What exactly is ‘personal data’?
The average person may think of personal information as being just someone’s name, email address and financial account number. In order to comply with the law, firms need to rethink what they see as personal information.
“You’ve got to get your head around the idea that IP addresses, device identifiers, inferences, smells, biometrics or really anything that could reasonably be seen as forming a trail of digital breadcrumbs back to the consumer or their household, are now all forms of personal data too,” says Jeremy Feigelson, co-chair of Debevoise & Plimpton’s cybersecurity and data privacy practice. “So, when you begin to think about designing your compliance program, you’ve got to have a much more expansive view of what the program has to tackle.”
Will PE firms be affected?
Yes, but as this law focuses on personal data, the biggest effect will be on portfolio companies, particularly if they operate in consumer-facing industries. GPs should pay close attention if they use a shared services model across their fund portfolio that centralizes finance, accounting and other functions via a cloud-based system, says Karen Schuler, principal and data and information governance national leader at BDO. “In that case, the firm may have direct access to personally identifiable financial information of its portfolio companies’ customers.” PE firms also directly collect and process personal information from their LPs, portfolio company executives, prospective targets, and other external stakeholders, she adds. Individual employee data may also reside in HR and IT systems.
When does it come into force?
The law will come into effect on January 1, 2020, however it’s wise for firms to already start preparing for the law.
Due to the CCPA’s 12-month look-back requirement consumers can ask companies for records of personal information collected in the 12 months before January 1, 2020, which makes it crucial for firms to start managing their data appropriately now. The issue with this is that the law has a “crazy broad definition of personal information,” says Feigelson. ”Firms have to figure out what data they are holding and data they generate routinely that matches up with this definition.
“Figure out what kind of third-party transactions and relationships you’ve got that are going to constitute sales of that data under the crazy broad definition of sale,” Feigelson says, “And then figure out from there what kind of changes you need to make to your policies, procedures, and your vendor agreements to get your house in order.”
What does it mean for investment due diligence?
The law increases the importance of due diligence for investments and for portfolio company M&A activity. Now firms not only have to worry about hackers getting into their network and affecting the value of the investment but also paying damage costs. “California’s new CCPA has a private right of action with an extremely high dollar statutory damages number per consumer, per incident, and the consequences of not doing adequate due diligence for your investment or M&A activity, from a cyber- and privacy-specific lens, are much greater,” Luke Dembosky, co-chair of Debevoise’s cybersecurity and data privacy practice, tells pfm.
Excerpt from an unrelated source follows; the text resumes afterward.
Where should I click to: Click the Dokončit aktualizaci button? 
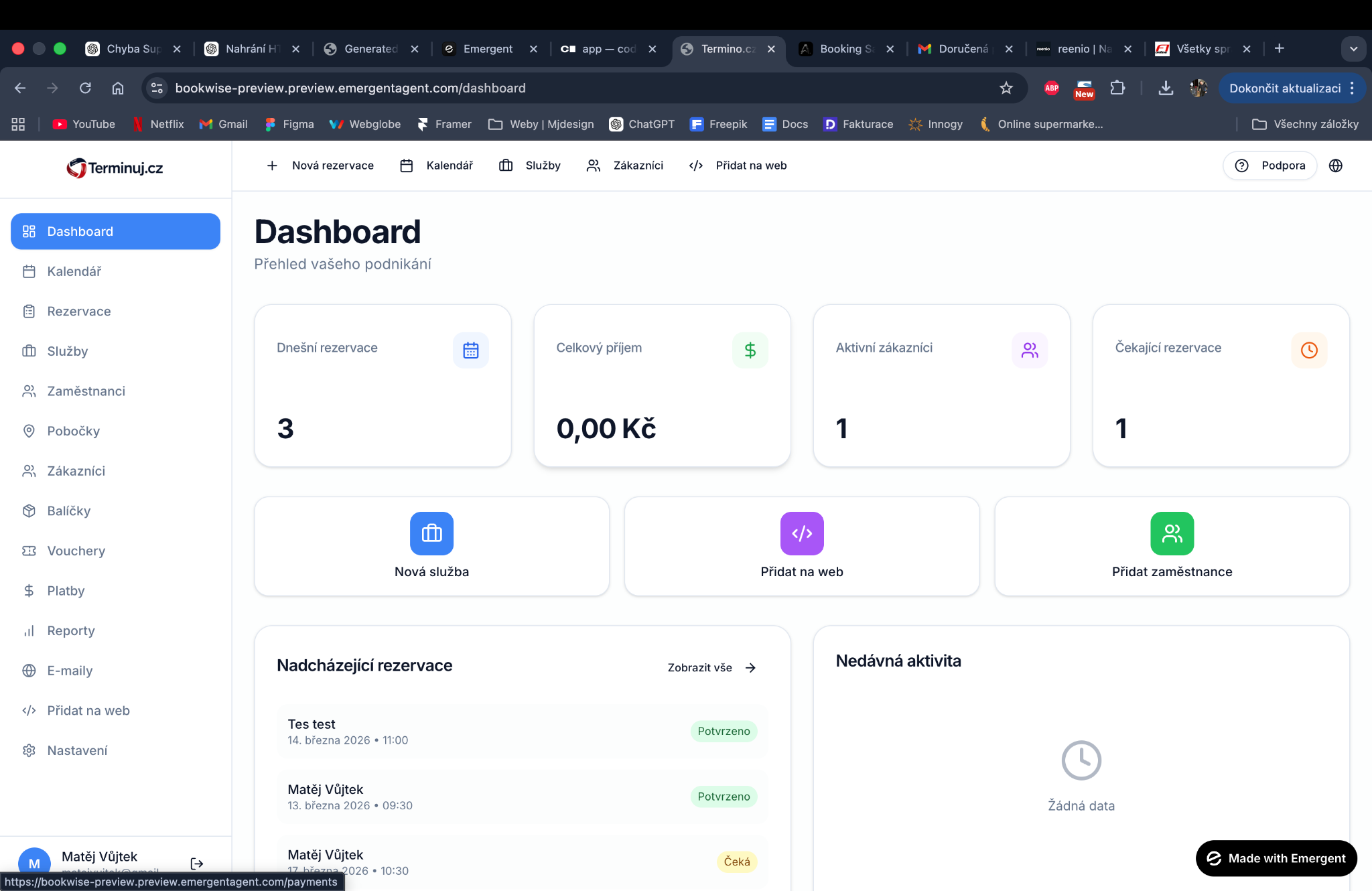(x=1286, y=88)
Will other states follow California’s lead?
All three experts believe that this California law will lead to other states adopting similar data privacy laws.
“California almost in and of itself makes it a 50 State rule, because California is so big and tends to set national standards just by making one-state standards,” Feigelson says. “Sometimes, it’s easier to just treat a California rule like a 50-state rule out of the box.”
Leaders of the tech industry, Tim Cook, the CEO of Apple, and Satya Nadella, the CEO of Microsoft, have been outspoken about the need for data privacy regulation over the past year. With such big guns advocating for this it might be only a matter of time before the US adopts a GDPR-like countrywide law.
“Corporate America doesn’t like regulation, but if it’s going to be regulated, they want it to be uniform and a level playing field, and they want to be able to have one compliance program and not 20. So GDPR very much looks like the wave of the future here in the US,” Fiegelson says.